Il grande dilemma di Gantz sarà se continuare a boicottare Netanyahu. Sa’ar ha già annunciato che tale boicottaggio non è più praticabile nella situazione creata dall’attacco di Hamas del 7 ottobre. Gantz non ama l’idea del boicottaggio e fino a poco tempo fa era membro del governo di Netanyahu. D’altra parte, come potrebbe distinguersi da Bennett e dai suoi colleghi?

Le reali possibilità che Bennett faccia parte di un governo sotto Netanyahu sono pari a zero. Porta ancora le cicatrici lasciate dalla macchina del veleno di Netanyahu. E Sa’ar ha dimostrato più di una volta la sua capacità di resistere alle esche di Netanyahu. Ma la domanda è cosa diranno ora ai loro elettori.

Gantz tende a giocare la carta della sua capacità di farsi sostenere dagli ultraortodossi. Solo pochi giorni fa, ha persino elogiato il presidente dello Shas Arye Dery. Mi ha ricordato le chimere dell’ex presidente del Partito Laburista Shimon Peres ai tempi non troppo belli. 

Questo ci porta al maggiore impatto pratico che questa futura competizione avrà sulla politica contemporanea. La competizione tra Gantz e Bennett potrebbe creare una situazione in cui, ancor prima di indire le elezioni e sbarazzarsi di Netanyahu, inizierà la corsa per ottenere il sostegno dei partiti ultraortodossi.

Questo non perché gli ultraortodossi saranno necessari per formare una coalizione di governo, ma perché entrambi ne avranno bisogno per essere incaricati di formare un governo e quindi per diventare primo ministro. E in questa competizione, gli sforzi per arruolare gli ultraortodossi, i tagli ai pagamenti governativi per gli ultraortodossi e qualsiasi altra cosa che si frapponga saranno venduti.
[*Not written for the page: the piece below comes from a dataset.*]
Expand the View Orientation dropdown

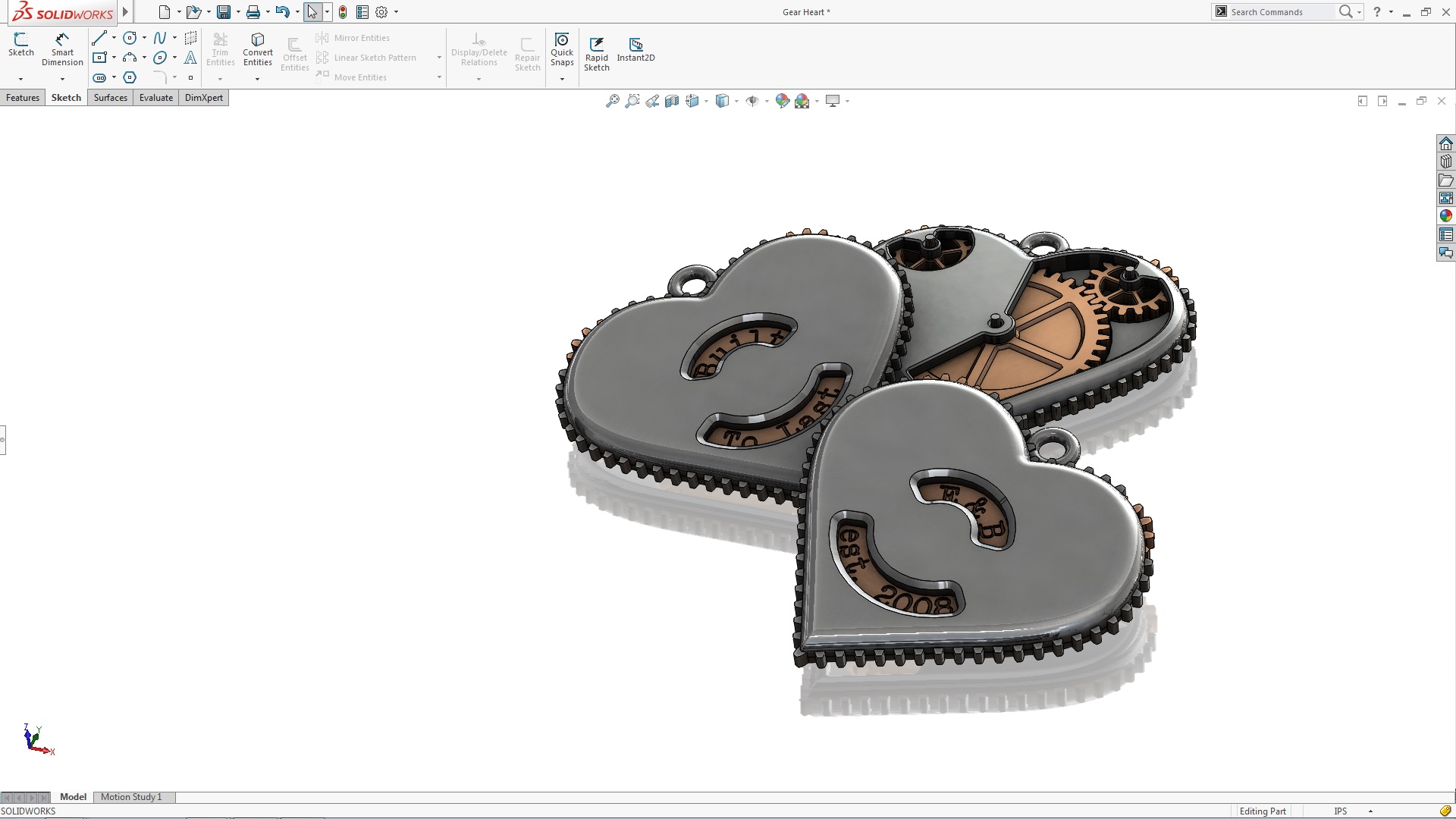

Il presidente della Lista Araba Unita Mansour Abbas si trova in una posizione interessante e triste. Tutti i leader politici coinvolti nella corsa per “il giorno dopo Bibi” lo elogiano senza sosta e dicono che è un vero affare, ma poi aggiungono tristemente che Netanyahu è riuscito a renderlo inaccettabile per l’opinione pubblica; quindi, è impossibile farlo entrare nel governo.

Gantz deve prendere le distanze da questa posizione. Dovrà anche sperare che, al posto dei deputati di Hadash Ayman Odeh (che ha già annunciato di voler lasciare la Knesset), Ahmad Tibi e Ofer Cassif, il partito ottenga una nuova leadership, che gli permetta almeno di contare sul sostegno esterno alla coalizione.

Il sostegno di 10-12 deputati arabi potrebbe essere il ponte che permetterebbe a Gantz di battere Bennett in questa corsa e di realizzare finalmente il suo sogno di diventare primo ministro”.